- **WHAT THE EXERCISE ASKS**:
Write out once more the lines running from the top of the entries below to the line with "Given: Open Previsioni dettagliate", both ends included.

(Collected data entries)
========================================
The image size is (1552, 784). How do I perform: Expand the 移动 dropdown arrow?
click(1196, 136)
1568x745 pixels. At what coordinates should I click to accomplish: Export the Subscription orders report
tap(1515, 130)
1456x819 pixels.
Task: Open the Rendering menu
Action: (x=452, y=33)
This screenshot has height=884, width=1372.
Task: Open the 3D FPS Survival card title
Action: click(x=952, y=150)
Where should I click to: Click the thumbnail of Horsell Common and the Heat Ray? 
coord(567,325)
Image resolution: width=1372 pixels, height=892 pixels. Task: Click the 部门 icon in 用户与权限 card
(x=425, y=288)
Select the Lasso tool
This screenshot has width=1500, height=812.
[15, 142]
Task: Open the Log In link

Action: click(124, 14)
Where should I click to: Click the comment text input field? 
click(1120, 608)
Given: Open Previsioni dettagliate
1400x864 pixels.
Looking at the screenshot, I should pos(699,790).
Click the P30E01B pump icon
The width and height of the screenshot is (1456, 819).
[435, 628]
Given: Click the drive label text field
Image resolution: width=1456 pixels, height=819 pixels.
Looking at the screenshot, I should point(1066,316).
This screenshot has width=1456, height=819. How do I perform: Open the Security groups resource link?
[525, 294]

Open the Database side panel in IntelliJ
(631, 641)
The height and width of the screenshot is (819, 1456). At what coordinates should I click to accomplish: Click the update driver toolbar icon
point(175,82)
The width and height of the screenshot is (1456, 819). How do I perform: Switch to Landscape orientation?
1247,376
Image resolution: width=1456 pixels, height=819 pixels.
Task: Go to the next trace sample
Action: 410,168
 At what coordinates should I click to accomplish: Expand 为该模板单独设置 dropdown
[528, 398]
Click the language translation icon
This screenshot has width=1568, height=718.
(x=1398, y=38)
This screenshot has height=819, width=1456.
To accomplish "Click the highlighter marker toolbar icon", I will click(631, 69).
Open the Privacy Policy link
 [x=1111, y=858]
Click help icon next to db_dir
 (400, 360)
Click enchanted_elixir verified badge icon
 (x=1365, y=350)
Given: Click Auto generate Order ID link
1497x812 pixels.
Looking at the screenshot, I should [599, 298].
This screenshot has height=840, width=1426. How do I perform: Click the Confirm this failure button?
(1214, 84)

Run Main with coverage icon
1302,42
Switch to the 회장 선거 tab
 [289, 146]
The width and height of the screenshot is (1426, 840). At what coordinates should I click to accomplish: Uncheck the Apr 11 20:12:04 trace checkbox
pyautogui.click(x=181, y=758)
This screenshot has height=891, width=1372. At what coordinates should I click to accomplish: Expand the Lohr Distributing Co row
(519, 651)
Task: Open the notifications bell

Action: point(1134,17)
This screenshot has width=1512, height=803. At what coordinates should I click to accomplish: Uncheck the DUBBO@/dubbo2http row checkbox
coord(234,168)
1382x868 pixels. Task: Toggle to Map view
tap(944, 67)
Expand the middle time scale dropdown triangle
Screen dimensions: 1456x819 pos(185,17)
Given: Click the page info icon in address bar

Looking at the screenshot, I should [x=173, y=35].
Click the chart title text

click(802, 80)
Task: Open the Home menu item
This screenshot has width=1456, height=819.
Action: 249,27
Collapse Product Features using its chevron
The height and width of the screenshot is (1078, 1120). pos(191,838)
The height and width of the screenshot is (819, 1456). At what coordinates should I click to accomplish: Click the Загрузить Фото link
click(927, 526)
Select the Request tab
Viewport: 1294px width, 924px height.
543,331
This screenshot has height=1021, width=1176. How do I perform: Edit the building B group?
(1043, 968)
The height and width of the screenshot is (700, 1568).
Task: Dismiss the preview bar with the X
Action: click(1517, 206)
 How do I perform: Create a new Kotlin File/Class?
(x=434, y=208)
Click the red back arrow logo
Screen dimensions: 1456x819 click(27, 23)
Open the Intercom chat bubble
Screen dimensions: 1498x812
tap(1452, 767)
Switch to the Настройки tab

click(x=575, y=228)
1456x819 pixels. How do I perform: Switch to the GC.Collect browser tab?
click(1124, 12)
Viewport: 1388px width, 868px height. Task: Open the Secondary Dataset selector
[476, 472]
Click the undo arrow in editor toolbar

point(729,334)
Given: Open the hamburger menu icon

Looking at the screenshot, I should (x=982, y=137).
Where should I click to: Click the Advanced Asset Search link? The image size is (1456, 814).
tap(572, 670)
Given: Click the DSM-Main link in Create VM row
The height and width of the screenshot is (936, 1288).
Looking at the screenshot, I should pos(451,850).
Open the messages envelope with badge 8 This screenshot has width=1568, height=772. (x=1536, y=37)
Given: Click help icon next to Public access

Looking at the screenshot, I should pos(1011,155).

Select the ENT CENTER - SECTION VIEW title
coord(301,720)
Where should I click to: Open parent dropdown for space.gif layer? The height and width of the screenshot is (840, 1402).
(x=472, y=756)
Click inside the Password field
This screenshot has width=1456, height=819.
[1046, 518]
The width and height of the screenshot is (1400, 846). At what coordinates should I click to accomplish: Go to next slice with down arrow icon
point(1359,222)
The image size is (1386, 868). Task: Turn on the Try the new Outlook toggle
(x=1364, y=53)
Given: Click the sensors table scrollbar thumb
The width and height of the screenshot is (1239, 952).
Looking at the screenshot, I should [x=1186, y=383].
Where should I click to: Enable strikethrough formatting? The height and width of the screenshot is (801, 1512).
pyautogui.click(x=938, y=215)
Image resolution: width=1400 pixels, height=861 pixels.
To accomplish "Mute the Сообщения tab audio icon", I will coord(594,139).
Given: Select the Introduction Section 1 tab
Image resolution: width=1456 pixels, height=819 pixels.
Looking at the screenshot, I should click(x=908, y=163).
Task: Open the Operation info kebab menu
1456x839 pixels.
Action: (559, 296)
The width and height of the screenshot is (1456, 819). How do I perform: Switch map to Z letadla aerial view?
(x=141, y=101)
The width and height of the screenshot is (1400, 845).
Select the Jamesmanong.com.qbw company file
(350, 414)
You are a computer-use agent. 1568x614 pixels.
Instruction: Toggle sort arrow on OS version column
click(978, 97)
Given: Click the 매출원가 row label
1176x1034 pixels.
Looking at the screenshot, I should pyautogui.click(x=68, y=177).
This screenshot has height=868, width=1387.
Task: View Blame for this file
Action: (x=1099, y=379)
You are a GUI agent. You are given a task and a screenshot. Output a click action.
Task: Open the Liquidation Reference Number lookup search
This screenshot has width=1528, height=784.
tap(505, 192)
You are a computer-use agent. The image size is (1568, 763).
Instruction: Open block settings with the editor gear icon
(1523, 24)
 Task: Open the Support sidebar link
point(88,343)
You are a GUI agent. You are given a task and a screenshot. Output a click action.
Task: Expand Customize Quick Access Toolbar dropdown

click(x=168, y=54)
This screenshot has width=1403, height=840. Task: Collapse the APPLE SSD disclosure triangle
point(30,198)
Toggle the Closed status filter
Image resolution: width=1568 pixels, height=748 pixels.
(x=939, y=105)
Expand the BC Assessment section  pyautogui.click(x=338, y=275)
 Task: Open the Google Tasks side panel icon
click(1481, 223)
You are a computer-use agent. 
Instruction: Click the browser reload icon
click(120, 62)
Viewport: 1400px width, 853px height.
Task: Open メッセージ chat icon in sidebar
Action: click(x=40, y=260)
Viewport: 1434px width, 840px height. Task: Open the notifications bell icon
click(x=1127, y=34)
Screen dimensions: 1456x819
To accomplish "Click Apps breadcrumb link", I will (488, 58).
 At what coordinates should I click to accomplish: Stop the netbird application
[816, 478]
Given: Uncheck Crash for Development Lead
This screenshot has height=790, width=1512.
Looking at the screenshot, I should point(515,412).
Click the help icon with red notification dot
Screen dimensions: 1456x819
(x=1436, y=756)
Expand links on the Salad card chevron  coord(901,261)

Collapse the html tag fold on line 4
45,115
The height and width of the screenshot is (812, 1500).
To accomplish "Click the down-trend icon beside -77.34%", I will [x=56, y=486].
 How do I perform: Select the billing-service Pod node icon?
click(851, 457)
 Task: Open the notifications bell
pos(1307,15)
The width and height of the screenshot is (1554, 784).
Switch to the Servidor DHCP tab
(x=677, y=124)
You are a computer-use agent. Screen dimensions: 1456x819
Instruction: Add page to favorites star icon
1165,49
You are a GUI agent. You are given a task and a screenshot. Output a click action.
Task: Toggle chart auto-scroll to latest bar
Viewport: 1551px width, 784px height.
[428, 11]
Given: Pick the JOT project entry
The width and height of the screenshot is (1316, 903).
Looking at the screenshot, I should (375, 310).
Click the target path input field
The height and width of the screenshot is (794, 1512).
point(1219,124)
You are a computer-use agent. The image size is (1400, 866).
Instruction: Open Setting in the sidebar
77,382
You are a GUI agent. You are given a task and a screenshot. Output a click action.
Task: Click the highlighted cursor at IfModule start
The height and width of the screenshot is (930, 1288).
========================================
- **RESPONSE BOX**:
The image size is (1552, 784). How do I perform: Expand the 移动 dropdown arrow?
click(1196, 136)
1568x745 pixels. At what coordinates should I click to accomplish: Export the Subscription orders report
tap(1515, 130)
1456x819 pixels.
Task: Open the Rendering menu
Action: (x=452, y=33)
This screenshot has height=884, width=1372.
Task: Open the 3D FPS Survival card title
Action: click(x=952, y=150)
Where should I click to: Click the thumbnail of Horsell Common and the Heat Ray? 
coord(567,325)
Image resolution: width=1372 pixels, height=892 pixels. Task: Click the 部门 icon in 用户与权限 card
(x=425, y=288)
Select the Lasso tool
This screenshot has width=1500, height=812.
[15, 142]
Task: Open the Log In link

Action: click(124, 14)
Where should I click to: Click the comment text input field? 
click(1120, 608)
Given: Open Previsioni dettagliate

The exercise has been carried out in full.